I wrote code where:
However I have the following warning: A value is trying to be set on a copy of a slice from a DataFrame
. And I'm not sure how I could avoid this warning.
Current code:
import pandas as pd
values = range(6)
df = pd.DataFrame({"Values":values, "Caution limit": [1]*len(values), "Fail limit": [3]*len(values)})
df["Status"] = "Pass"
df["Status"][df["Caution limit"] < df["Values"]] = "Caution"
df["Status"][df["Fail limit"] < df["Values"]] = "Fail"
Current Output:
Values | Caution limit | Fail limit | Status |
---|---|---|---|
0 | 1 | 3 | Pass |
1 | 1 | 3 | Pass |
2 | 1 | 3 | Caution |
3 | 1 | 3 | Caution |
4 | 1 | 3 | Fail |
5 | 1 | 3 | Fail |
Warning message:
C:\.....py:5: SettingWithCopyWarning:
A value is trying to be set on a copy of a slice from a DataFrame
See the caveats in the documentation: https://pandas.pydata.org/pandas-docs/stable/user_guide/indexing.html#returning-a-view-versus-a-copy
df["Status"][df["Caution limit"] < df["Values"]] = "Caution"

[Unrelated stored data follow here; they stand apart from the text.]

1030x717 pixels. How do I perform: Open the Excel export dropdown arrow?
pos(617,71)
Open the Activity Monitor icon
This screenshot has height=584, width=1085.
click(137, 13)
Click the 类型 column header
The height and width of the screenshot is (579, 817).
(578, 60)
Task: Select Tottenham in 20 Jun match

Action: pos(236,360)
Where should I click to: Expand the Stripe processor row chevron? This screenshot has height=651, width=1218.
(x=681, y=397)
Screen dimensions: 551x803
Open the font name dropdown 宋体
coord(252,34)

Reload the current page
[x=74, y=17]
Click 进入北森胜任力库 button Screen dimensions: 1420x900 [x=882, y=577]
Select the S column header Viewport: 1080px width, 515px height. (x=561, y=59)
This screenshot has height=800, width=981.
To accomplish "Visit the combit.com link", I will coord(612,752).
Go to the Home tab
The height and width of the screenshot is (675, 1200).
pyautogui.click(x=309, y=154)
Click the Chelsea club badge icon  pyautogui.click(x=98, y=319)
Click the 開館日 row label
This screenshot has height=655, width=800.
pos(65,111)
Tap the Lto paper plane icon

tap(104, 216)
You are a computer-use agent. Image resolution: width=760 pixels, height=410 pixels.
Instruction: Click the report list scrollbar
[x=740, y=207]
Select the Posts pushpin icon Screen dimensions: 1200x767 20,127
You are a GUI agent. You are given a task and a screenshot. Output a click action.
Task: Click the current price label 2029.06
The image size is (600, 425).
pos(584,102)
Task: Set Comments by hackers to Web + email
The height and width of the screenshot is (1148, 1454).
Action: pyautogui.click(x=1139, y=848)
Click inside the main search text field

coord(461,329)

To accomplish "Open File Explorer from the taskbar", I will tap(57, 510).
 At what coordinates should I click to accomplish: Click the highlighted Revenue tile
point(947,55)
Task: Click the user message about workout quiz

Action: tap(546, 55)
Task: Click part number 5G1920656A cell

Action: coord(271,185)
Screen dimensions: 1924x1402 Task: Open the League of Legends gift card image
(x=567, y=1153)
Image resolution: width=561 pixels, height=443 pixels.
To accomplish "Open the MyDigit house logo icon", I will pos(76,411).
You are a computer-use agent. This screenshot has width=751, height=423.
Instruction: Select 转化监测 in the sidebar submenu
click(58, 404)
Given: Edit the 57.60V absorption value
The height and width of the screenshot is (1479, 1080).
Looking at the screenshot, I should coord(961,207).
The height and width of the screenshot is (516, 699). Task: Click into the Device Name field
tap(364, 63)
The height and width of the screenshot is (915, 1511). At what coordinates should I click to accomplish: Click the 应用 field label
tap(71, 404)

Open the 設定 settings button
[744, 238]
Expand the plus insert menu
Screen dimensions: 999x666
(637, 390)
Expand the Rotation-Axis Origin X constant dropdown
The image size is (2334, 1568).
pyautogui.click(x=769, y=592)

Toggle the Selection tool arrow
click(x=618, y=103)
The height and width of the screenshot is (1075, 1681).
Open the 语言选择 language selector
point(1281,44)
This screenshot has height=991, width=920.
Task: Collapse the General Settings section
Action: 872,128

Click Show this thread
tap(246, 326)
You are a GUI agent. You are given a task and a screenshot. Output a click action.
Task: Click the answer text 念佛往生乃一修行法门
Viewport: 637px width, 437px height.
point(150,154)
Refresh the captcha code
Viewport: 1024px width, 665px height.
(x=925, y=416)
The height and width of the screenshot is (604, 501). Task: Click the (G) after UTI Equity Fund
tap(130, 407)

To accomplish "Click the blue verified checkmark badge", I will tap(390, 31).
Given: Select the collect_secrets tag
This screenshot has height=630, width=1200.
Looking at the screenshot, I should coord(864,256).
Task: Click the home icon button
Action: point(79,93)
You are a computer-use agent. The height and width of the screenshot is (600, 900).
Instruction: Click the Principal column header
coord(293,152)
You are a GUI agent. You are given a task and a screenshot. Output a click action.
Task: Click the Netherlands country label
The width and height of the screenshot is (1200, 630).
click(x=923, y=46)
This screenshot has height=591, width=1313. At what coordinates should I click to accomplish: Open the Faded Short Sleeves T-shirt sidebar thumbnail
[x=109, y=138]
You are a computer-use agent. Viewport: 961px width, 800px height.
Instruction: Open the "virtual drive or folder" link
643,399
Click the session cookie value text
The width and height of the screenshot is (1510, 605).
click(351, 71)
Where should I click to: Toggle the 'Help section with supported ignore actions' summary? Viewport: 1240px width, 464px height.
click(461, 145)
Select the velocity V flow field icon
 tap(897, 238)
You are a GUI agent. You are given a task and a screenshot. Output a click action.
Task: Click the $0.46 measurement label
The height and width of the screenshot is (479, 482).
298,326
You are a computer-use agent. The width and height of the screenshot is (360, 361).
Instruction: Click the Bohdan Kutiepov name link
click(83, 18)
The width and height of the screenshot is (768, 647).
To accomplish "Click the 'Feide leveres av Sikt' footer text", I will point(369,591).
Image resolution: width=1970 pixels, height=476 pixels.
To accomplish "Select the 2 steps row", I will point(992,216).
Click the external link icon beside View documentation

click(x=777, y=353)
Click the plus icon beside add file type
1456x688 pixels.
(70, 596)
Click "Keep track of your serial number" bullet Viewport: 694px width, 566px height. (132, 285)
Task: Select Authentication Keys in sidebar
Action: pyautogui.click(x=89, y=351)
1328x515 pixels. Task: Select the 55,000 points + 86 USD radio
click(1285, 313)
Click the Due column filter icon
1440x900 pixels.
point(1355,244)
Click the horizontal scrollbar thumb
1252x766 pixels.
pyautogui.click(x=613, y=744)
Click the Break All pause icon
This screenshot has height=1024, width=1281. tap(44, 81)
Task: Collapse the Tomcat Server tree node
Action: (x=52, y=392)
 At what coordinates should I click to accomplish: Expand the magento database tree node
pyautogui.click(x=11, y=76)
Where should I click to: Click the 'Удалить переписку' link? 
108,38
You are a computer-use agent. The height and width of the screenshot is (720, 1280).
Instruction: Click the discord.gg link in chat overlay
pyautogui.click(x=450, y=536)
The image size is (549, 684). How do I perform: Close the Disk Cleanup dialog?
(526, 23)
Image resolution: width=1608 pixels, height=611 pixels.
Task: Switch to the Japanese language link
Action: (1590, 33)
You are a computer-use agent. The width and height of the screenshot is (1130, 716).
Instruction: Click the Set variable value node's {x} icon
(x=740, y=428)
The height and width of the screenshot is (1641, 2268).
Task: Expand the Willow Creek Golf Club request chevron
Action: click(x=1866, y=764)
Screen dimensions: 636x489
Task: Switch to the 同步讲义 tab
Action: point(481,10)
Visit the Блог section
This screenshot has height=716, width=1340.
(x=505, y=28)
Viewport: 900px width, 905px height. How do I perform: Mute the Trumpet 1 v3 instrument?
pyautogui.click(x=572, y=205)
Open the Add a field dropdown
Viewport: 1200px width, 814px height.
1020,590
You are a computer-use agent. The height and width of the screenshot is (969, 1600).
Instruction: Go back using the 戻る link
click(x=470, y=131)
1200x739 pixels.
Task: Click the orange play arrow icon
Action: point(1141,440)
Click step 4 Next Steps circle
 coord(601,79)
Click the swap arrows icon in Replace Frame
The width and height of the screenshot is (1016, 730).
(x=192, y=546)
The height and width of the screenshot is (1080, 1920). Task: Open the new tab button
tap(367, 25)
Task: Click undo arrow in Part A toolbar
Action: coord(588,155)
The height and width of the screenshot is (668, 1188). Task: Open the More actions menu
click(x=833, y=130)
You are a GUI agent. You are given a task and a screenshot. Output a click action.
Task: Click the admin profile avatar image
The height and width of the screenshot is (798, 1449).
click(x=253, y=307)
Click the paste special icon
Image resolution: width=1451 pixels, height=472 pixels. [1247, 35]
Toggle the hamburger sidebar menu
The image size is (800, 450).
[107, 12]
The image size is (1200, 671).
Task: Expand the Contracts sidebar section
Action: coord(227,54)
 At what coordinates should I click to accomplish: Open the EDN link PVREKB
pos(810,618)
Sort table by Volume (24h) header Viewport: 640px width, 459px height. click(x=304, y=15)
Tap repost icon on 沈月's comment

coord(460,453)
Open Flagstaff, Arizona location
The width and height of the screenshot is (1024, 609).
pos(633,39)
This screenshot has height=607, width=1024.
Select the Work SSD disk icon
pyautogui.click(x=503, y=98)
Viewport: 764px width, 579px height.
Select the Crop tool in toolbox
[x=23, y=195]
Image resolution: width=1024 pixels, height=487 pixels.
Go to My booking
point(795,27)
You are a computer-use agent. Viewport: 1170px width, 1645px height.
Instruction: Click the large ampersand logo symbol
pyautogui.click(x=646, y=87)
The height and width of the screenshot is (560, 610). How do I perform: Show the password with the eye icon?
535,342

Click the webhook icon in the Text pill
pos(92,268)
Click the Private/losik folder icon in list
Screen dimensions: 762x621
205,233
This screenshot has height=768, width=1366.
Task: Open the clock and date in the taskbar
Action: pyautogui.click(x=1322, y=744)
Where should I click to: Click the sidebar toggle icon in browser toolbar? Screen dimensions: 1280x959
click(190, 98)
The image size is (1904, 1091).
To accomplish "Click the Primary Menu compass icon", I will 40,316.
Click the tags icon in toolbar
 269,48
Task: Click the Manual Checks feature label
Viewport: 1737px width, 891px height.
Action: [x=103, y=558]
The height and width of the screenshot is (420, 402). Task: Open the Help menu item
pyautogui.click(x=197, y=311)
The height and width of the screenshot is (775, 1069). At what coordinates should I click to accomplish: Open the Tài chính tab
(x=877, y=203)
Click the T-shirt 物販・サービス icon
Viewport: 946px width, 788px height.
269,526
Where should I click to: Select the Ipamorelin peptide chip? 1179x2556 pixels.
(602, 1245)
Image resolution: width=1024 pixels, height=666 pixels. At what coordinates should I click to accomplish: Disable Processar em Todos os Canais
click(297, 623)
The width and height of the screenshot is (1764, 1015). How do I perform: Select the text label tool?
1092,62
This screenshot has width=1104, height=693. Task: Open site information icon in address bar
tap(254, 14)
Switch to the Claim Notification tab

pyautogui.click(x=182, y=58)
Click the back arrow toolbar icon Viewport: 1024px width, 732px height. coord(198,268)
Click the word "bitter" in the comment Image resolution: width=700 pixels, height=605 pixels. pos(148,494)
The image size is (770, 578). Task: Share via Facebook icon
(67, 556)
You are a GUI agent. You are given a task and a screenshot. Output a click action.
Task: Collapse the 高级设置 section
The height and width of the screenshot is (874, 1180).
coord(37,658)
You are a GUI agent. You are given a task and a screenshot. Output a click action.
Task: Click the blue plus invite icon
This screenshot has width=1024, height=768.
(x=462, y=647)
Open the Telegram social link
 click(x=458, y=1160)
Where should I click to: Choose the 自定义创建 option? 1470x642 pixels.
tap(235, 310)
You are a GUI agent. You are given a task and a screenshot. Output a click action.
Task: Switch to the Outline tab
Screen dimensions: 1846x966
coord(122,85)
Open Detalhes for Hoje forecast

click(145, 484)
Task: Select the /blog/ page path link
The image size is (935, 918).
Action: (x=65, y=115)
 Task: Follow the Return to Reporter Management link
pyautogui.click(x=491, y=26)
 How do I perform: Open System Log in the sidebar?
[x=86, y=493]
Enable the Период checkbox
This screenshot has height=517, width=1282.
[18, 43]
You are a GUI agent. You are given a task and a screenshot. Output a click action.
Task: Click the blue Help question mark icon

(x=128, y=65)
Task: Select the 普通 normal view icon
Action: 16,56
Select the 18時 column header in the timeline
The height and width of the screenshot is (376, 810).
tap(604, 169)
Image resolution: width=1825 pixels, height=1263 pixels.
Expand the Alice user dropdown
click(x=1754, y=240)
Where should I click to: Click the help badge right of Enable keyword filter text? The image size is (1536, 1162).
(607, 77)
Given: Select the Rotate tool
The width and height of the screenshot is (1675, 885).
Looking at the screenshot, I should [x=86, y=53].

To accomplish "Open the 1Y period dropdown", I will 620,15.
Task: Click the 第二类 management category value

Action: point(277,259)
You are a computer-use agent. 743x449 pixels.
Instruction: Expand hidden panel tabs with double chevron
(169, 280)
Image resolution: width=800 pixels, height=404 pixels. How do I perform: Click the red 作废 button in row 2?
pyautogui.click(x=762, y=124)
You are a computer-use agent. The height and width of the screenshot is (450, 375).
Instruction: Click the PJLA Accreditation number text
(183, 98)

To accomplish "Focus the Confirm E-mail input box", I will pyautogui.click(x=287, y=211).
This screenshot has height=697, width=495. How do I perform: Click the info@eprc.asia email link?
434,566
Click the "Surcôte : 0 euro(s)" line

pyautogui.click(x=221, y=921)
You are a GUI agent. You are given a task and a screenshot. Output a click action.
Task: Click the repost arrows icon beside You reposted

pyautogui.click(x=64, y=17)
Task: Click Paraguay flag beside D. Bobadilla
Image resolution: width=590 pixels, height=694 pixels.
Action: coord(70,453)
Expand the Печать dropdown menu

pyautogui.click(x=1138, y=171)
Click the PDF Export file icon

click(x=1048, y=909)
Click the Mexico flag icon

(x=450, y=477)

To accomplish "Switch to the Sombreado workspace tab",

C:\.....py:6: SettingWithCopyWarning:
A value is trying to be set on a copy of a slice from a DataFrame
See the caveats in the documentation: https://pandas.pydata.org/pandas-docs/stable/user_guide/indexing.html#returning-a-view-versus-a-copy
df["Status"][df["Fail limit"] < df["Values"]] = "Fail"
UPD: I found a way avoiding the SettingWithCopyWarning using lambda function:
update_status = lambda value, caution, failed: ["Fail" if f<v else "Caution" if c<v else "Pass" for v,c,f in zip(value, caution, failed)]
df["Status"] = update_status(df["Values"],df["Caution limit"],df["Fail limit"])
However it completely avoids using pandas
capability and my main goal is to learn how I could use pandas
to do so.
You're modifying a slice of the original dataframe, and not a copy of the data, which may be unclear in some situations. It's not an error in the Pandas version you're using, so you just get a warning. If you don't upgrade Pandas, you shouldn't have a problem with your current code.
In more recent versions of Pandas 2, there is a new warning referring to a future change in Pandas 3, when the code you're using will actually be modifying a copy of the original data -- and your code will not work anymore. Read more here.
To avoid the warning and possible future errors, you can modify the dataframe in place with loc
:
df.loc[df["Caution limit"] < df["Values"], "Status"] = "Caution"
df.loc[df["Fail limit"] < df["Values"], "Status"] = "Fail"
Or using mask
as an alternative:
df["Status"] = df["Status"].mask(df["Caution limit"] < df["Values"], "Caution")
df["Status"] = df["Status"].mask(df["Fail limit"] < df["Values"], "Fail")
Both will output the following with no warnings:
Values Caution limit Fail limit Status
0 0 1 3 Pass
1 1 1 3 Pass
2 2 1 3 Caution
3 3 1 3 Caution
4 4 1 3 Fail
5 5 1 3 Fail